A ghoulishly good time at Monster Dash 2
“Oh my God! Run!!! Zombies are coming!”
With all the screaming about zombies coming to terrorise you and people suddenly rushing up from behind you like a swarm of bees, it really made you think that you were on the set of The Walking Dead.
But instead of being chased by gruesome-looking zombies with dislocated arms or eyeballs hanging out of their eye sockets, most of the participants were seen taking pictures of themselves with the zombies and some Frankenstein monsters before the flag off of the Monster Dash Charity Run 2.
To be honest, when I agreed to run the 5 km route for the charity run on October 4th, I was more excited to see monsters and zombies running and chasing people around town rather than just doing the marathon itself.
Starting off at Le Park at 7 pm, most of the participants, already in their neon green Monster Dash T shirts, were waiting and seemed eager to start.
Having arrived there a little before 7 pm, I was greeted with the sight of people covered in gooey neon slime and green paint on their faces, some with ghoulish made-up faces in the hopes of winning the best make-up award.
After the marathon, I found out from a friend who had arrived earlier that the zombies and monsters had been squirting the participants in neon paint.

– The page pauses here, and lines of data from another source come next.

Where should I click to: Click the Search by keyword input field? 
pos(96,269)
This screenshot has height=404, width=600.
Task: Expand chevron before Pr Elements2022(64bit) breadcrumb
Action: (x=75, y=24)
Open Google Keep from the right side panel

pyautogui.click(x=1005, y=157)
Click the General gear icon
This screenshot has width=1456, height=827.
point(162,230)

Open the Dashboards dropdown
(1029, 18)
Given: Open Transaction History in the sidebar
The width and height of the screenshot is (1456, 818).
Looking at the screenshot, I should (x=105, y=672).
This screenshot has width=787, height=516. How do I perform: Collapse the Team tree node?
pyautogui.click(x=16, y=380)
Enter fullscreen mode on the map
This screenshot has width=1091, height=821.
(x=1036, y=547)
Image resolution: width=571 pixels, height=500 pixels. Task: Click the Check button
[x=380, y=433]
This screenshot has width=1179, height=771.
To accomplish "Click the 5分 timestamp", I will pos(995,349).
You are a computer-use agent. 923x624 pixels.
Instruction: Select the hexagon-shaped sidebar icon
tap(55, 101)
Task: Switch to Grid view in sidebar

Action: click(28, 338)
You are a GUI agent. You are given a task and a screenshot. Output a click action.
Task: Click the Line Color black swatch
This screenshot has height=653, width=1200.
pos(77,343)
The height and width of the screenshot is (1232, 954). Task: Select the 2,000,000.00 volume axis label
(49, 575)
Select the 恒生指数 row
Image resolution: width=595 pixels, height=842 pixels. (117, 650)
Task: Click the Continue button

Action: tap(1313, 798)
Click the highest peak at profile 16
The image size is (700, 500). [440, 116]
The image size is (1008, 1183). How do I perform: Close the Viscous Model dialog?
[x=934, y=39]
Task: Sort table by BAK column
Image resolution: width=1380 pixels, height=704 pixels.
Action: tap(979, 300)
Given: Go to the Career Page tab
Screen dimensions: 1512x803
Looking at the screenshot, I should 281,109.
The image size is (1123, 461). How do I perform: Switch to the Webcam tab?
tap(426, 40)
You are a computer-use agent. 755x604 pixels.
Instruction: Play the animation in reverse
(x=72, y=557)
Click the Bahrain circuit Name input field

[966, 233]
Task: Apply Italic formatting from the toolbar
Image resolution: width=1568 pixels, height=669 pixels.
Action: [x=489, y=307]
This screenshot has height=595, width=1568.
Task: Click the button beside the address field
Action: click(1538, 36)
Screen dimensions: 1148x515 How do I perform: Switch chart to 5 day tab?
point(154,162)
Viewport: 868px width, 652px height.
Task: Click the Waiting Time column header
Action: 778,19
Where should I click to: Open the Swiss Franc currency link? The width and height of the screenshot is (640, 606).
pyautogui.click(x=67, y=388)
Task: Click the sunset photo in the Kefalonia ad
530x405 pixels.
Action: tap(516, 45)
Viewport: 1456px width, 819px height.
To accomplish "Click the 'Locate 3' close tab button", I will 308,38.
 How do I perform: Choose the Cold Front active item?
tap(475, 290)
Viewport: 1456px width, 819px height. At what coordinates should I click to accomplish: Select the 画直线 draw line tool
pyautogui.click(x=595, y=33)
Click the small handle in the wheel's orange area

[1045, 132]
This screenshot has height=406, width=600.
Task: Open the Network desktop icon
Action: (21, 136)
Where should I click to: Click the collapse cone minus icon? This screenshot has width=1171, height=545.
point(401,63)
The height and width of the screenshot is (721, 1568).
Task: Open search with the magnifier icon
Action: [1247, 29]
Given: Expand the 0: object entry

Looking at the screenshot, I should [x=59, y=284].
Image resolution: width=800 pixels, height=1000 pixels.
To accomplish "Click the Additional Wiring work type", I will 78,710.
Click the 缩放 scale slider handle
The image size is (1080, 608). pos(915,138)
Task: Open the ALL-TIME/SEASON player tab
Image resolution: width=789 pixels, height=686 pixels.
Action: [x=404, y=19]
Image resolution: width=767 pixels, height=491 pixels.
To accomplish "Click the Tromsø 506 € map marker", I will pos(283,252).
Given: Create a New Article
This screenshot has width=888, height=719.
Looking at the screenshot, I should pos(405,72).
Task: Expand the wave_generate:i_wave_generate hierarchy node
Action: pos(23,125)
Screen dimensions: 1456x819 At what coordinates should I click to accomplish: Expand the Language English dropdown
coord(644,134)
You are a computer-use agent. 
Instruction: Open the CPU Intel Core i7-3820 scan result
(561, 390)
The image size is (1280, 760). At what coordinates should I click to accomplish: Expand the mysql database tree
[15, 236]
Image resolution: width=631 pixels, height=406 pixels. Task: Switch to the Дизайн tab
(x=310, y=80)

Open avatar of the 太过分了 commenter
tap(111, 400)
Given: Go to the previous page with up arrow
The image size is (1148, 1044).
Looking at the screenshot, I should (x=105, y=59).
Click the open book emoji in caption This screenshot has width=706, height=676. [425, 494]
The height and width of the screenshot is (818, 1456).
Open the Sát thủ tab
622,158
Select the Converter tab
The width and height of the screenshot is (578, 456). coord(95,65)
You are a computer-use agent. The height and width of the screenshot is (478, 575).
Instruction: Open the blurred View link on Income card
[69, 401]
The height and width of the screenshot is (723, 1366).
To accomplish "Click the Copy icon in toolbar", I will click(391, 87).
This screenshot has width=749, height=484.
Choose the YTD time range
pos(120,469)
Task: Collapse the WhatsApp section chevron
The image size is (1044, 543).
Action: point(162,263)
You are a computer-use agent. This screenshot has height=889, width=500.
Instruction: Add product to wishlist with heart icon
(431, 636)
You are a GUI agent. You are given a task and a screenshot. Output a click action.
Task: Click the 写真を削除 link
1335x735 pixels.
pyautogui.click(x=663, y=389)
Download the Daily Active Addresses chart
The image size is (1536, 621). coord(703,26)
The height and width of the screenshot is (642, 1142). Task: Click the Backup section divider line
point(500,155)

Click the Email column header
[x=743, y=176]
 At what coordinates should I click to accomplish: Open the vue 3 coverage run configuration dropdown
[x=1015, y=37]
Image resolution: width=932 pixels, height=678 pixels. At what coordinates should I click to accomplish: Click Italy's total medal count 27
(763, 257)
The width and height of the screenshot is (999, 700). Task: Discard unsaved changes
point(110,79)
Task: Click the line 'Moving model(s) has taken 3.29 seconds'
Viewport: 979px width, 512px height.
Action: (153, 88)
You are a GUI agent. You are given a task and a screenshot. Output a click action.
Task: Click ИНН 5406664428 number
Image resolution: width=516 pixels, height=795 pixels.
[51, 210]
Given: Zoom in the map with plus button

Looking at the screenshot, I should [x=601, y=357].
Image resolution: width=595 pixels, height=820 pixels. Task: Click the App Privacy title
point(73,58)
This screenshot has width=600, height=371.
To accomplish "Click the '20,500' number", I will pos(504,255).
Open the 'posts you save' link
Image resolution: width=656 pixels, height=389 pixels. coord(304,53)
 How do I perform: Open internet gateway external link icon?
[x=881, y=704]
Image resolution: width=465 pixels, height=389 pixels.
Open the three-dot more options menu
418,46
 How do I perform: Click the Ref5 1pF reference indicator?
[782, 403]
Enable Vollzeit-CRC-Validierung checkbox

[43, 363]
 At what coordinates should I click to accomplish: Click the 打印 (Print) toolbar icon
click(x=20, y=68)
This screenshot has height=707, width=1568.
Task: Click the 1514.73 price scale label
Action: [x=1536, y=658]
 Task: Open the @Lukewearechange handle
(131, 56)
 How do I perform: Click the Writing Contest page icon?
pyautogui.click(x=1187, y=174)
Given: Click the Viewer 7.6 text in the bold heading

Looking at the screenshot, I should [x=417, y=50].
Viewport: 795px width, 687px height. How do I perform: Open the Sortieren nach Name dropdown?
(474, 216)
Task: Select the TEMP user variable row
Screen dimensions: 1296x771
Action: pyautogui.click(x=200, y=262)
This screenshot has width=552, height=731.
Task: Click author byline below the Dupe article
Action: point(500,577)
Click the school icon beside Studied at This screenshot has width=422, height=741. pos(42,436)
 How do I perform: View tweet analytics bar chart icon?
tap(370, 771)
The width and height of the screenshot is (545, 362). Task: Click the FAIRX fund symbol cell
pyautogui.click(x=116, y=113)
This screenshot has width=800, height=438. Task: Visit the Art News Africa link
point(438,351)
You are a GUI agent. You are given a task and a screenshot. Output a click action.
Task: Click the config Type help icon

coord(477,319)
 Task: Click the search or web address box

Although I did not manage to get any on me, I did manage to get a helpful ‘nenek kebayan’ to paint my face in green neon streaks. Later I discovered that there were also neon paint stations at Le’ Park.
As soon as the clock struck 7, the runners began to jog while some started to sprint while yelling ‘Arghh!!! Zombies!!!’ which made the already adrenaline-pumped runners go even faster.
At first, my companions and I started a steady jog from the starting point, but as we made a turn to Jalan Rodway, we slowed to a walk, allowing us to watch the other runners passing us by.
Besides a lot of young adults, there were runners as young as probably five or six tagging along with their parents. In addition to that, there was also a woman pushing a stroller with her baby in it while running the marathon.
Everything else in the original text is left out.